"I've Never Met a Nice South African" is a satirical song originating in a sketch on the British television series Spitting Image (series 2, episode 5). It was written by John Lloyd and Peter Brewis and was sung by Andy Roberts. In 1986 it was commercially released as the B-side of the chart-topping "The Chicken Song". When the song was recorded, South Africa was still under the apartheid regime and widely considered to be a pariah state as a result.

The song is narrated in the music video by a seasoned expatriate traveller who describes a number of experiences that are unlikely ("I met a man in Katmandu who claimed to have two willies"), fantastical ("I've seen unicorns in Burma and a Yeti in Nepal"), absurd ("I've had a close encounter of the 22nd kind, that's when an alien spaceship disappears up your behind"), nonsensical ("I've danced with ten foot pygmies"), outright impossible ("I've had sunstroke in the Arctic and a swim in Timbuktu"), or humorously defy stereotypes ("[I've met a] working Yorkshire miner") to a bored bartender (Lord Lucan), stressing at the end of each verse that, despite all these exotic experiences, he has never met a nice South African.

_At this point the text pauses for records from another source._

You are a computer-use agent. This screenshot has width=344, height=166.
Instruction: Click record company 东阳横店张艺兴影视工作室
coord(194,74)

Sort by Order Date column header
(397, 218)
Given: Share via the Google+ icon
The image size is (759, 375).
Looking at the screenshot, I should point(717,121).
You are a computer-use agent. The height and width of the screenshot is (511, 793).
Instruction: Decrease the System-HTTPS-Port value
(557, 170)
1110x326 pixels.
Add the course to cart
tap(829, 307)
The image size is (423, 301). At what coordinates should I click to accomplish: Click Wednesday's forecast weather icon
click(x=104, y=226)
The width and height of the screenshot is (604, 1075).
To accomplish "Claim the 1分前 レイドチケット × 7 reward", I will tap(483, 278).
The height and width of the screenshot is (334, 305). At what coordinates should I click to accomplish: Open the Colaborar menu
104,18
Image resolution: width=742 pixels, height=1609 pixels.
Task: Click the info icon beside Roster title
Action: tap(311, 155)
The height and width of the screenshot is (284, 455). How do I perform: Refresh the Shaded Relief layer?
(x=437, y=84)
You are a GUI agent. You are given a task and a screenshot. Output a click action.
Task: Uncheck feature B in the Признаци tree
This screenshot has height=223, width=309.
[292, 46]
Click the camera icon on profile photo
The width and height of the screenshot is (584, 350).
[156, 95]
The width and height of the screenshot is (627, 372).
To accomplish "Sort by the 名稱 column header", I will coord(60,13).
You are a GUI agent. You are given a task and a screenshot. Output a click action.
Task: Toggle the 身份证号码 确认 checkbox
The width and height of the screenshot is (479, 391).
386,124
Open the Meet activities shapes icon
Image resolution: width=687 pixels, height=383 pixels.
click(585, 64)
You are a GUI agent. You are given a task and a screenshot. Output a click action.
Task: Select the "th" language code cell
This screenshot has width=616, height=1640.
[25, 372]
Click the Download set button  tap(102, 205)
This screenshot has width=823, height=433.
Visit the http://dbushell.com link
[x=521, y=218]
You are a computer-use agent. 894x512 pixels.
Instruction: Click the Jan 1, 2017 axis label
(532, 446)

The chorus is sung by a number of gun-toting white South Africans and a sheep, out on safari wearing Springbok jerseys, who bluntly describe themselves in a variety of insulting ways, such as "arrogant bastards who hate black people", "ignorant loud-mouths with no sense of humour" and "talentless murderers who smell like baboons". As the song progresses, dead animals are piled up on their Land Rover and the barman becomes ever sleepier before collapsing on the floor.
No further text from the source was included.